### WHAT IS NEEDED
Search the entries for the word "MUNI" and pull out each line that has it.

□ □ □ □ □

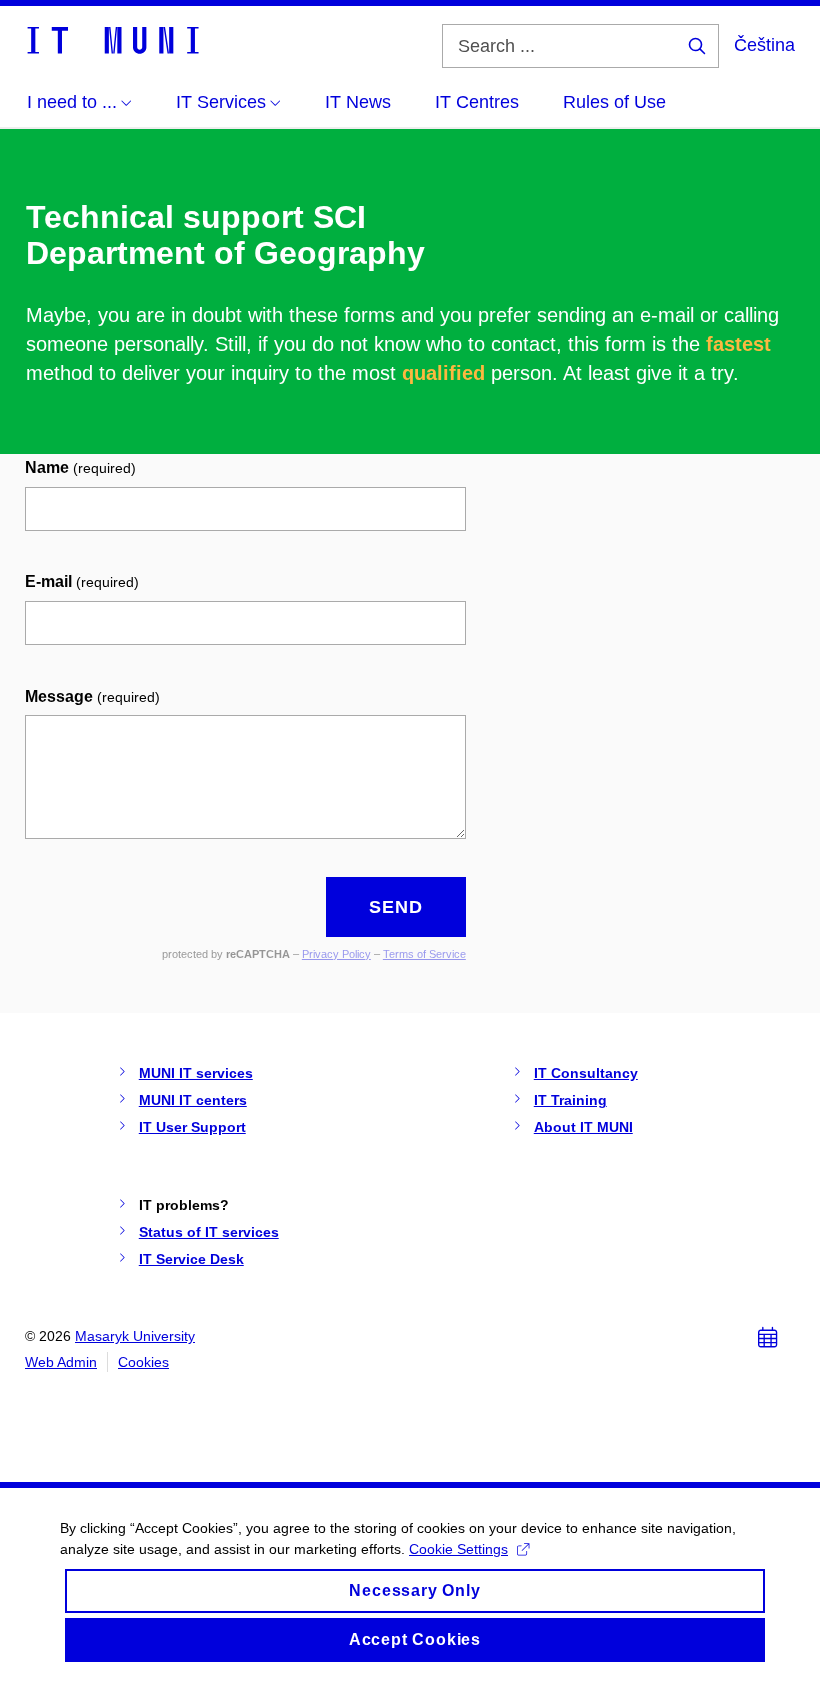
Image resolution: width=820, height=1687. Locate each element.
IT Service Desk (191, 1259)
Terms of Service (424, 954)
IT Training (570, 1100)
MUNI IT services (196, 1073)
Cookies (143, 1362)
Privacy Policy (336, 954)
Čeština (764, 45)
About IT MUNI (583, 1127)
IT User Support (192, 1127)
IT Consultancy (586, 1073)
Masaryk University (135, 1336)
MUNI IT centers (193, 1100)
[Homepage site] (112, 39)
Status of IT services (209, 1232)
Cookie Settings (458, 1549)
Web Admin (61, 1362)
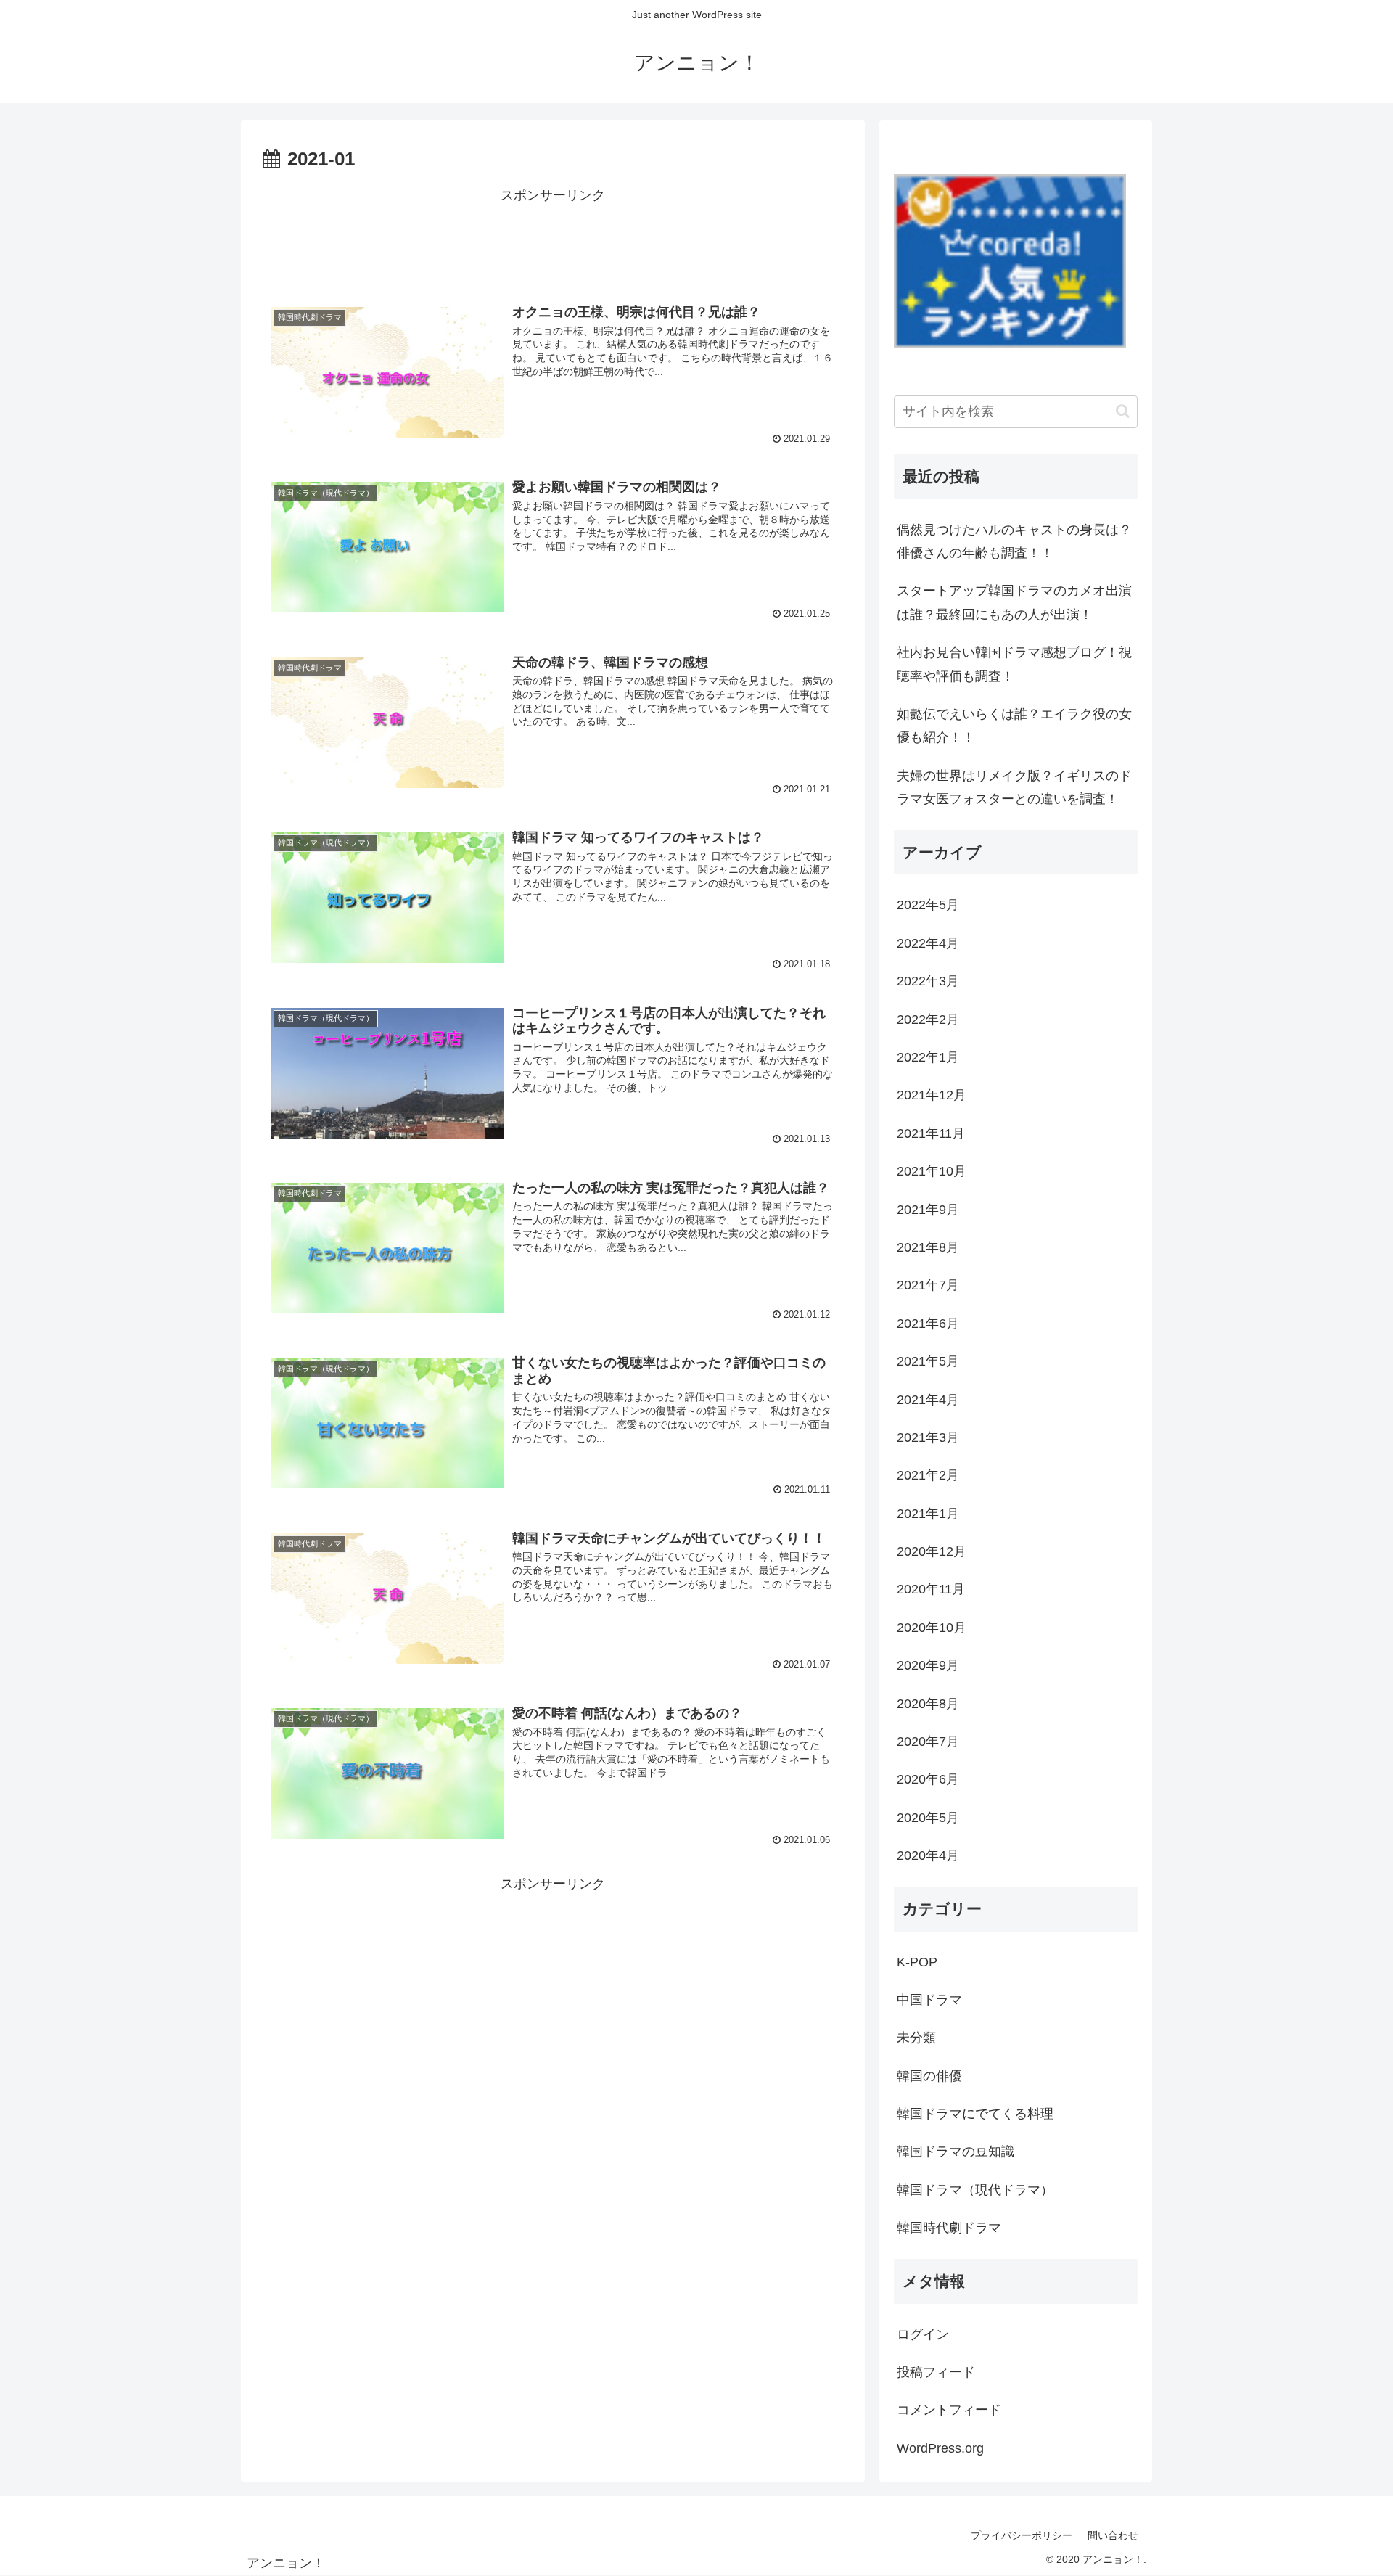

□ □ □ □ □

### WRITTEN SOLUTION
MUNI IT services (196, 1073)
About IT MUNI (583, 1127)
MUNI IT centers (193, 1100)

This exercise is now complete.